El portavoz del Movimiento Social por Aysén, Iván Fuentes, rodeado por una veintena de dirigentes, emplazó esta tarde al Gobierno a solucionar el tema de los combustibles en la zona para sentarse a dialogar de una vez por todas "y a cambio recibirán el desbloqueo total de las rutas".

"Si el Ejecutivo pone voluntad en la mesa y dan una respuesta clara del primer punto del petitorio (combustibles) se despejarán por completo todas las rutas. Estamos disponibles para generar las condiciones para establecer la mesa de trabajo", apostilló en una rueda de prensa.

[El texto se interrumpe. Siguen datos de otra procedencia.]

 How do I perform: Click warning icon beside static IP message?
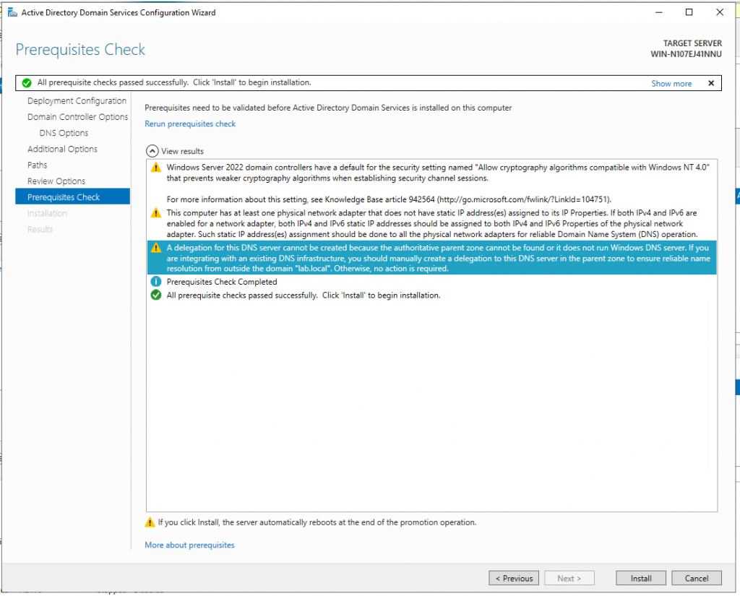pyautogui.click(x=155, y=213)
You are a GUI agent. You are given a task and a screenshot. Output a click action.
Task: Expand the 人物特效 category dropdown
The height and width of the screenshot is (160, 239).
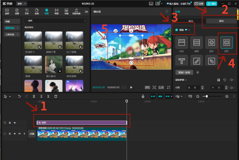click(12, 34)
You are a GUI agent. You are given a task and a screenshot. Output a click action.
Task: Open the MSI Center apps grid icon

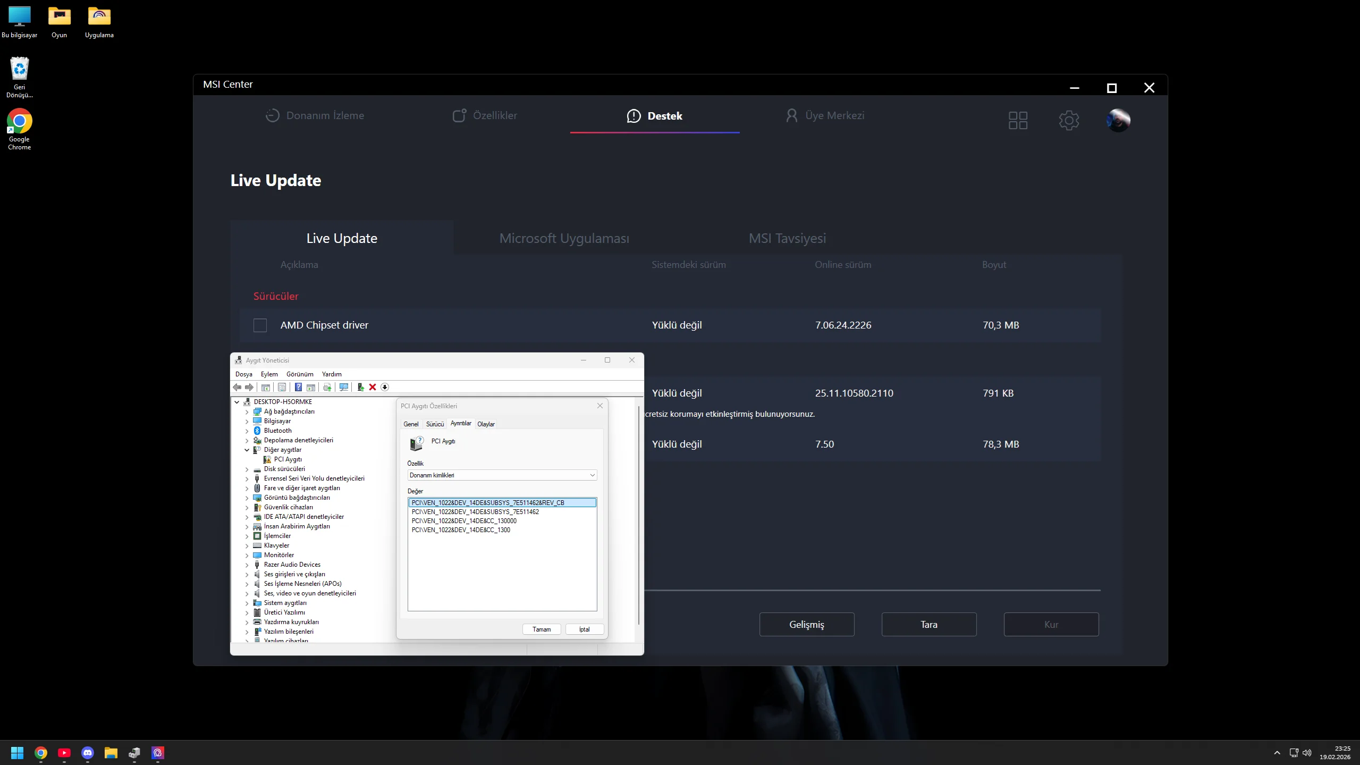1018,120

Fuentes recalcó que "aquí no hay intransigencia y esperamos que el señor presidente de la República reconozca este esfuerzo".

Dirigentes de los camioneros que se encuentran en las rutas bloqueadas, leyeron un comunicado a la prensa en la que dieron cuenta de que se ha abierto la ruta a todos los vehículos particulares pequeños "y nada más veamos una voluntad de solucionar el conflicto por parte del Gobierno, los caminos quedarán despejados".

Chadwick aseguró esta noche que el gobierno sigue evaluando la aplicación de la Ley de Seguridad del Estado y anunció que mañana el Ejecutivo se volverá a reunir "para evaluar los pasos a seguir".

Las protestas que se prolongan desde el pasado 13 de febrero, tienen como objetivo presionar al Gobierno para que mejore la conexión de Aysén con el resto del país, otorgue subsidios a los precios de los combustibles, fije un salario mínimo más alto, mejore la salud y levante un centro de estudios superiores en la zona, entre otras demandas.